Barbara Musick wasn’t looking for another dog. She was still grieving the passing of her last one from cancer, and her remaining companion, Teddy, seemed to be coping as an “only child” just fine. She’d wait a few months until she got another canine, but in the meantime, she took a look now and again at potential adoptees.

“The moment I saw Elmer online, I knew he was mine,” said Barbara. The fluffy, chocolate and white cocker had come in from another shelter that didn’t have the resources to treat two painful, blind eyes and a mouth full of decay. The Dumb Friends League stepped in to remove his damaged eyes and pulled all but seven teeth in order to make Elmer more comfortable.

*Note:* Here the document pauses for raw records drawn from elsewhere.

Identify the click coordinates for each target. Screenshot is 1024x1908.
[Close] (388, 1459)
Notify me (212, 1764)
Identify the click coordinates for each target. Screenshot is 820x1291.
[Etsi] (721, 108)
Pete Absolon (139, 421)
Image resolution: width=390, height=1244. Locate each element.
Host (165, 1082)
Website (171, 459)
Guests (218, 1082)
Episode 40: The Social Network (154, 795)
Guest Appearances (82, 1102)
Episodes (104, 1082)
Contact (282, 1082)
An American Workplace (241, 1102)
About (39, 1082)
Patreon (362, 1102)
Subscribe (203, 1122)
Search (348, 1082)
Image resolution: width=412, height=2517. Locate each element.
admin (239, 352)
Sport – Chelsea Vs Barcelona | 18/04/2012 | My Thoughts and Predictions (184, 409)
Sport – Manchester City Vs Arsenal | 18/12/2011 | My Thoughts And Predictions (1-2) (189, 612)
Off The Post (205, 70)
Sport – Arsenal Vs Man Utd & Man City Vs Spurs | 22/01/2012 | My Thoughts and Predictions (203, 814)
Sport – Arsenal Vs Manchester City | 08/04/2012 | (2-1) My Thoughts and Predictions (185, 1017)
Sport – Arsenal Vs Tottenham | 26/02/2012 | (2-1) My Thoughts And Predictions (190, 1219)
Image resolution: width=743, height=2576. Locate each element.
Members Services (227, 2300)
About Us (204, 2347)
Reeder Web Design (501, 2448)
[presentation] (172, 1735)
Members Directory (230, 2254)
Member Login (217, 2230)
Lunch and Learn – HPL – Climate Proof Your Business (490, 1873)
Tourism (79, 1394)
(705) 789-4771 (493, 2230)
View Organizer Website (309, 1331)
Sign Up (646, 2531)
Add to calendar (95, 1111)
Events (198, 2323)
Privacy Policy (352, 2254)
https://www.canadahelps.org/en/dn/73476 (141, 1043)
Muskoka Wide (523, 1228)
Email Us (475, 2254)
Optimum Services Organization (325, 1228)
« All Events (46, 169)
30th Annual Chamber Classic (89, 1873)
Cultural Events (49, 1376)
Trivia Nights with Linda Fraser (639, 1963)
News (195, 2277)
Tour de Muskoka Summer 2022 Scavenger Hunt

Barbara had owned two dogs with sight problems, each of which lost an eye to glaucoma. And two previous cocker spaniels became favorites, so “it just felt meant to be”. She slept on it one night, to be sure, then made the trip to the Quebec Street Shelter with her mother and Teddy in tow. Everyone was introduced, and she signed the paperwork.

An admitted sucker for special needs dogs, Barbara says that although Elmer was nervous about the new environment at first, some mild anti-anxiety medication soon helped him settle in his new home. The sutures in his face were removed after a week, and Elmer began “mapping” the first floor and yard. “He’s in and out the doggy door like he can actually see it!” Barbara says. Stairs are a concern, so Barbara taped bubble wrap over the carpet at the top. When Elmer’s on the second floor, he can feel and hear if he’s getting near the edge.

Elmer goes wild in anticipation of a good meal, so to keep him from bouncing off the walls, Barbara tries to get his breakfast bowl ready while he’s still snoozing on the couch. After he mows down his kibble, a few Cheerios help lure him outside for business. But if he makes a mistake indoors, Barbara doesn’t sweat it. After all Elmer’s been through, a puddle on the kitchen floor just isn’t important.

Elmer’s loving personality turned him into a crowd favorite at the League prior to his adoption. The night he came home, two handstitched blankets with a note to please give them to whoever adopted him were at his side. There was no name, but Barbara and Elmer are looking for the kind person who made them so they can send a note of thanks. Elmer snuggles in his special blankets every night.

Elmer and Teddy, a retired sled dog that Barbara adopted from the League, get along fine. They enjoy having the run of the yard and main floor all day. Barbara can watch them with a puppy cam she installed, and reports that much of Elmer’s day is spent dreaming away on the couch (check out the video evidence here). She’s looking forward to summer, when she’ll introduce Elmer to foster kittens. “He’s so gentle, I’m sure they’ll be climbing all over him in no time!”